• _Exercise_: In the commentary below on the G8 summit and global warming, list every country named as attending for one day only.

Global Warming and G8 – Real or Not?
June 12, 2007
The G8 meeting is over after three days of intense exchanges sometimes lasting several hours per day. Leaders arrived, gathering for mandatory photo ops. Putin did the charm thing, a remarkable feat. Merkel vigorously looked for some – any – item to agree on. She pronounced the meeting a step forward towards making far reaching decisions. The rest of the gang barely stayed awake. Everyone was relieved Chirac is finally gone while allegedly Sarkozy had a drop too much to drink now and then. Flustered by farewell praise, Blair choked and stammered a bit.
Bush’s tummy suffered from evil European cooking and apparently from meeting Nicolas Sarkozy (drunk or not). Even so, Bush strongly and resolutely agreed only to not agree with any agreement containing any form of specificity such as numbers, dates or $ signs. Leaders agreed, announced strong and resolute agreements to agree at a later date. Mission accomplished, everyone left.
Success World Leader Style
Leaders claimed things were “encouraging, promising, getting critical directions in place, realizing breakthroughs, considering serious matters, sending important signals, providing opportunity to prepare, putting processes in motion, identifying meaningful possibilities, promising long-term cooperation, directing possible flows” and so on and on.
Nowhere to be found is a single commitment, actual plan or mandatory actions. No treatises were signed. No bindings, incentives or accountability measures saw the light of day. Not a single concrete action was initiated or agreed on.
Bush’s standard recipe of doing nothing on anything and everything apparently now is a global policy. Perhaps it always was that way. Talk the talk, strut the strut, sneer a lot. Then execute the opposite of any public promise. Claim progress is made by going backwards. Aim for the Dark Ages. Make evidence fit the bill. Ignore reality. You’re either with me against me. I’m the Decider and Commander. You are not.
On the third day, 18,000 German police dismantled the 2.5 meter high barbed wire fence raised around the entire town. This mini Berlin Wall protected the 8 (eight) leaders debating bliss, democratic progress, on whom to aim nuclear missiles and the dinner menu. Demonstrators had no access to the summit or dinner menus and returned to their day jobs. They as well claimed progress towards agreements on objectives to be established at a future date.
Bush to Fight the War on Global Warming
Dubya pretty much gained approval on his newly found religion on Global Warming. It has a simple, resolute message – “let’s ‘talk’ and meet again when I leave office – meanwhile let me handle the delays.” He thereby claimed the position of Master of Global Delay. Grateful leaders concurred, realizing they had the best man for this very important position. The dramatic announcement declared G8 leaders agreed to reach an agreement at an unspecified future date.
China, India, Mexico, South Africa and Brazil – present one day only – were invited to contribute as much to Global Warming emission control as the industrial nations and to give up a few hundred billion $ of Carbon Credit money. Surprisingly, the five suddenly undeveloped countries turned down this generous idea.
China and India now have more years to build a few thousand more cheap coal based power plants based on the dirtiest technology available. Indonesia, Brazil and Malaysia can slash and burn the rest of their rain forests. Mexico City will keep burying its smog victims. Buy a Greenland time share or enjoy spring break at the Alaskan beaches. Enjoy the splendid new Prudhoe Bay Disneyland.

• _Material supplied_:
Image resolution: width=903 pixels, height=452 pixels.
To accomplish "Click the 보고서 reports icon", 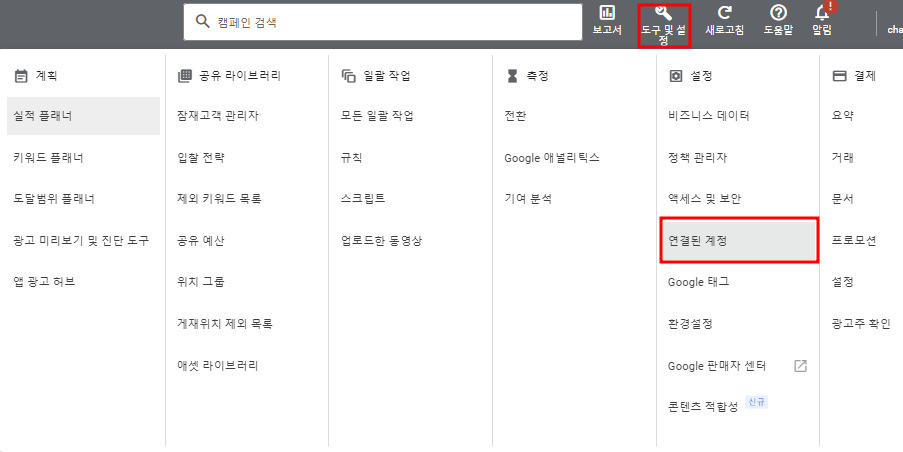I will click(x=606, y=14).
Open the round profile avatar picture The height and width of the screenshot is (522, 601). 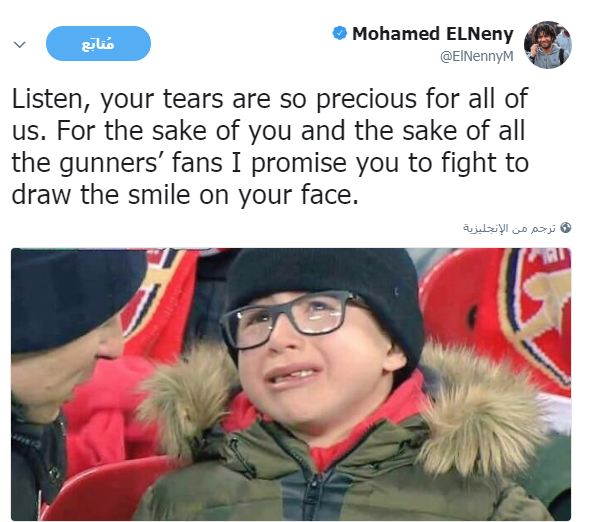point(548,45)
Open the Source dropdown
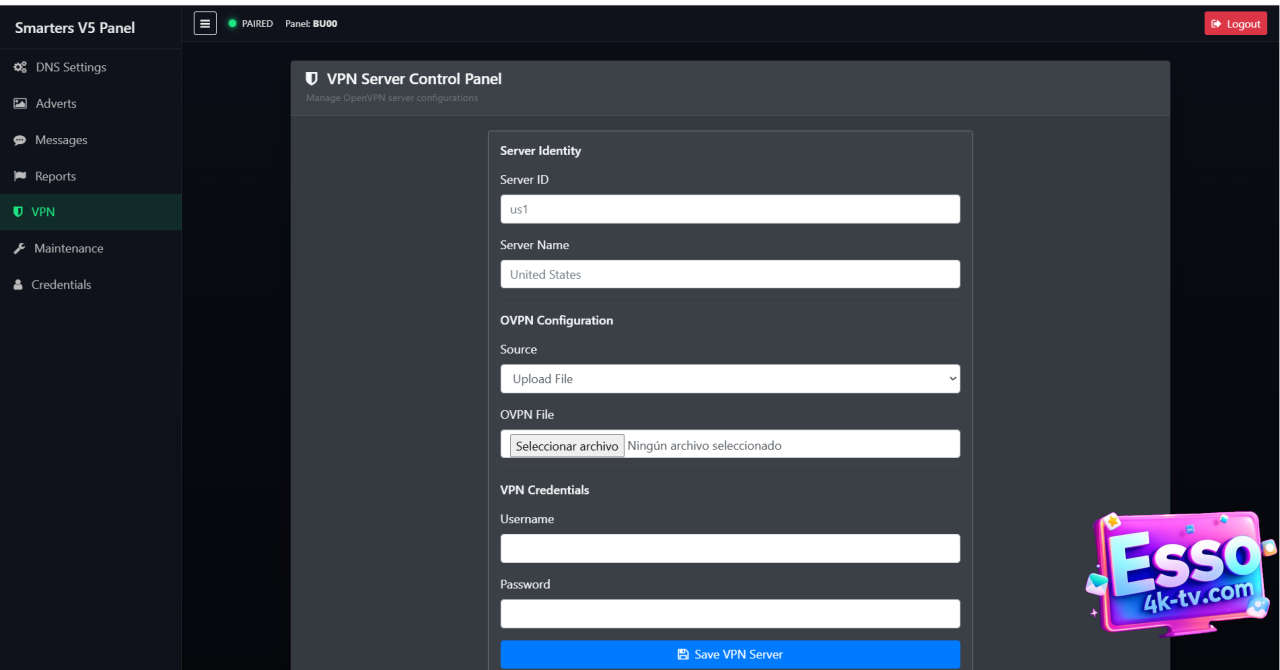 coord(730,379)
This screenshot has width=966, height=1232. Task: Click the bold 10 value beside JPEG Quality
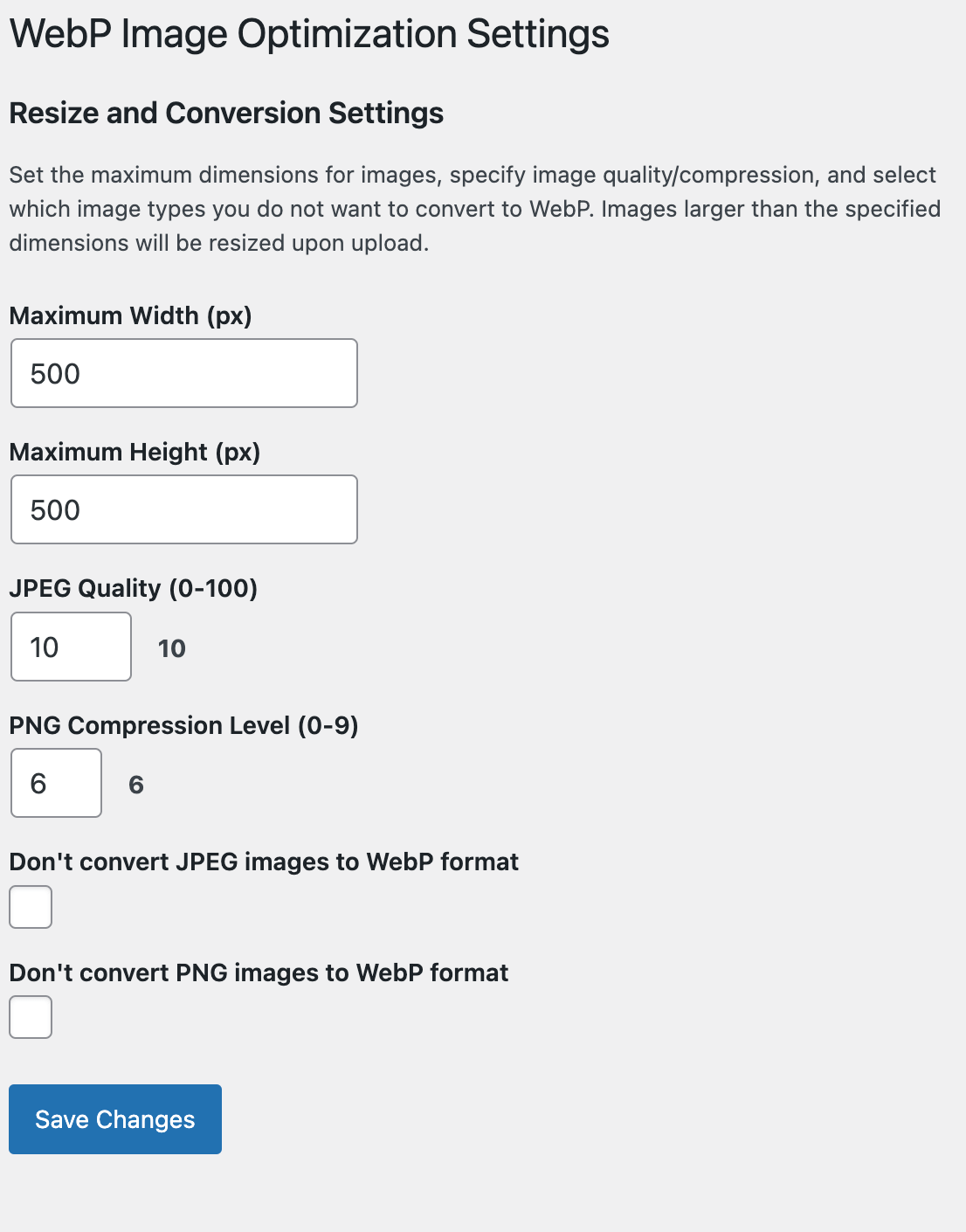pyautogui.click(x=172, y=648)
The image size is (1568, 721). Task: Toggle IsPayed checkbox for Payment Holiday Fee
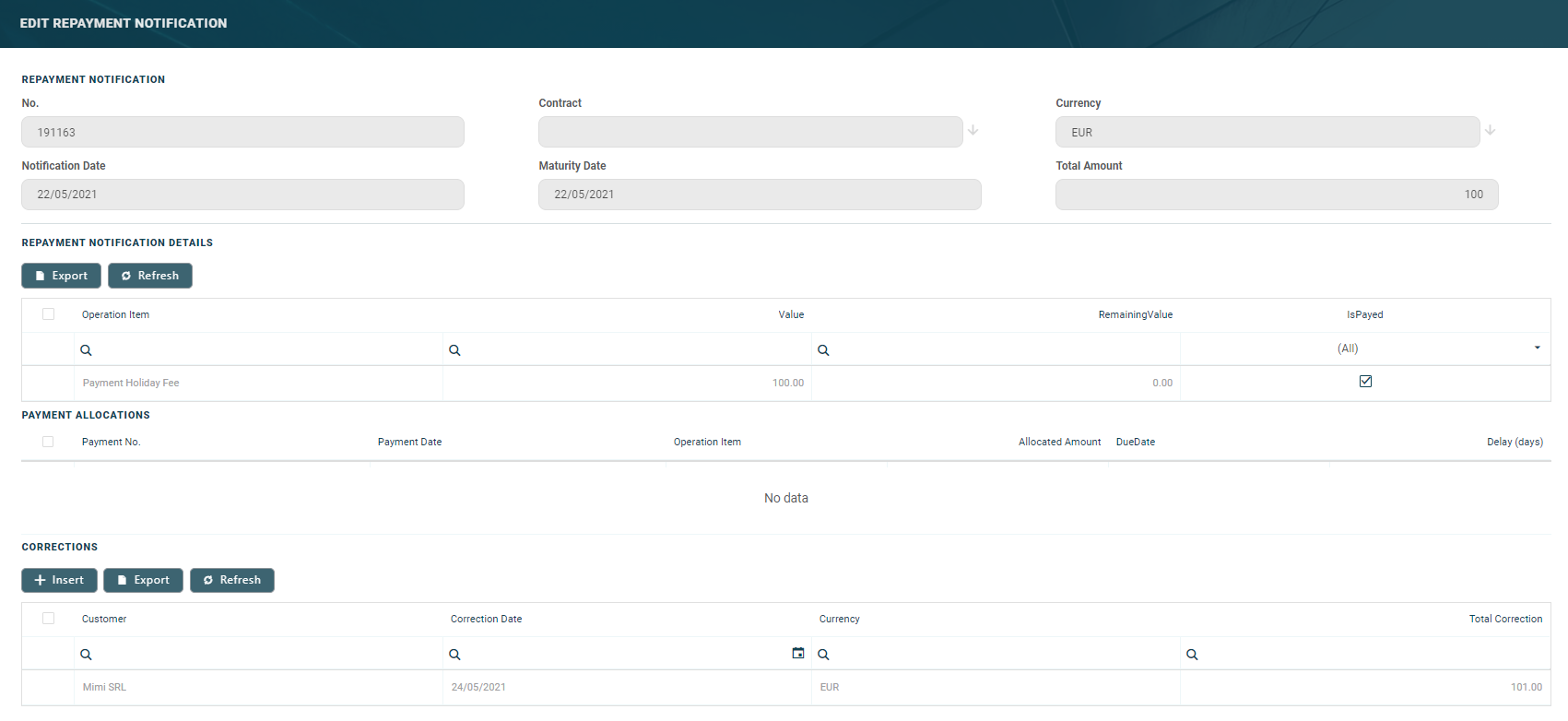[x=1365, y=382]
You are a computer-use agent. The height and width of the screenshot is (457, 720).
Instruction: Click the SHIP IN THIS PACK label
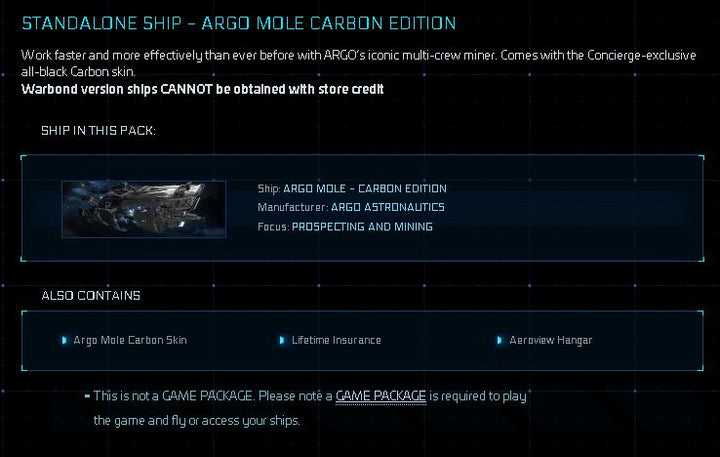pyautogui.click(x=98, y=131)
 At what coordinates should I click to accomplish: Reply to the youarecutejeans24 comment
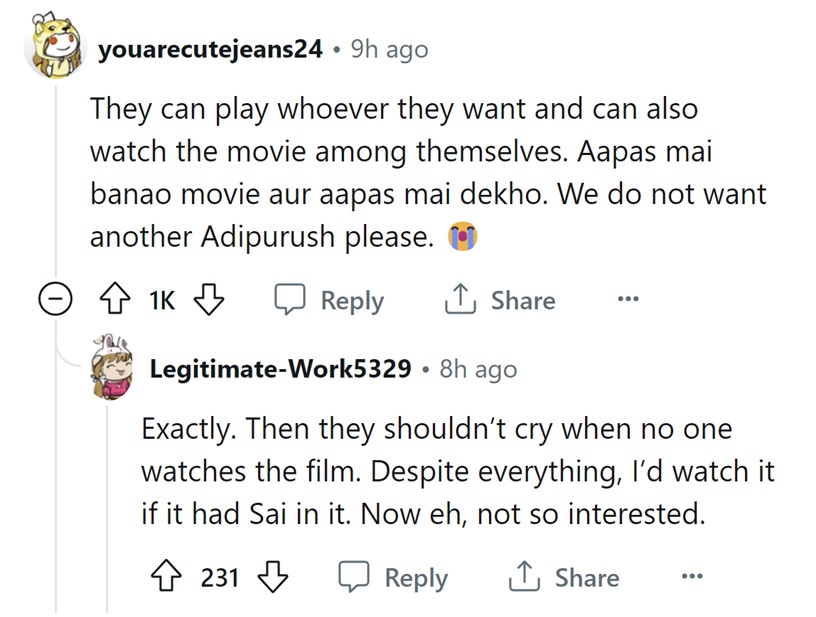coord(329,301)
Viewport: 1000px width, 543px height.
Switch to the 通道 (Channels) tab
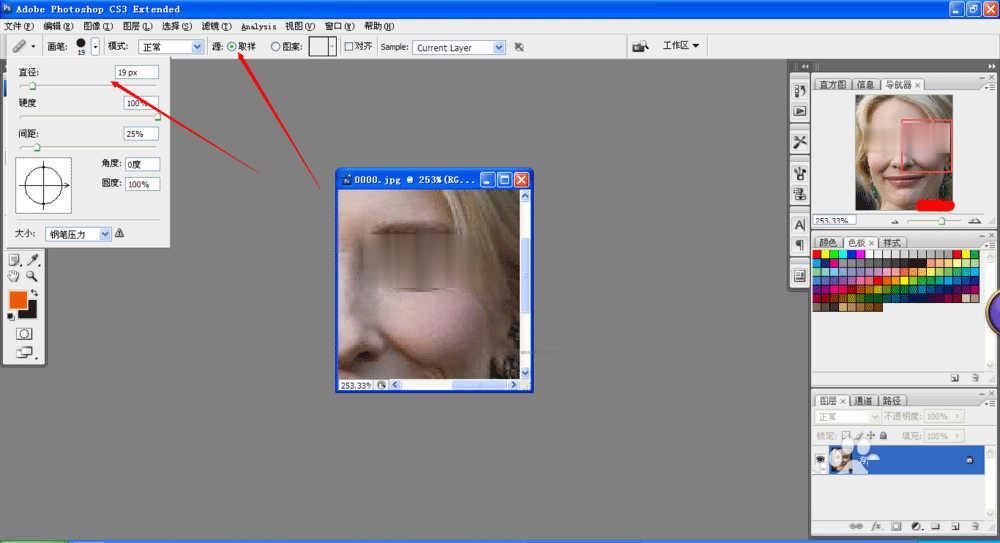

• _Full output_: China, India, Mexico, South Africa, Brazil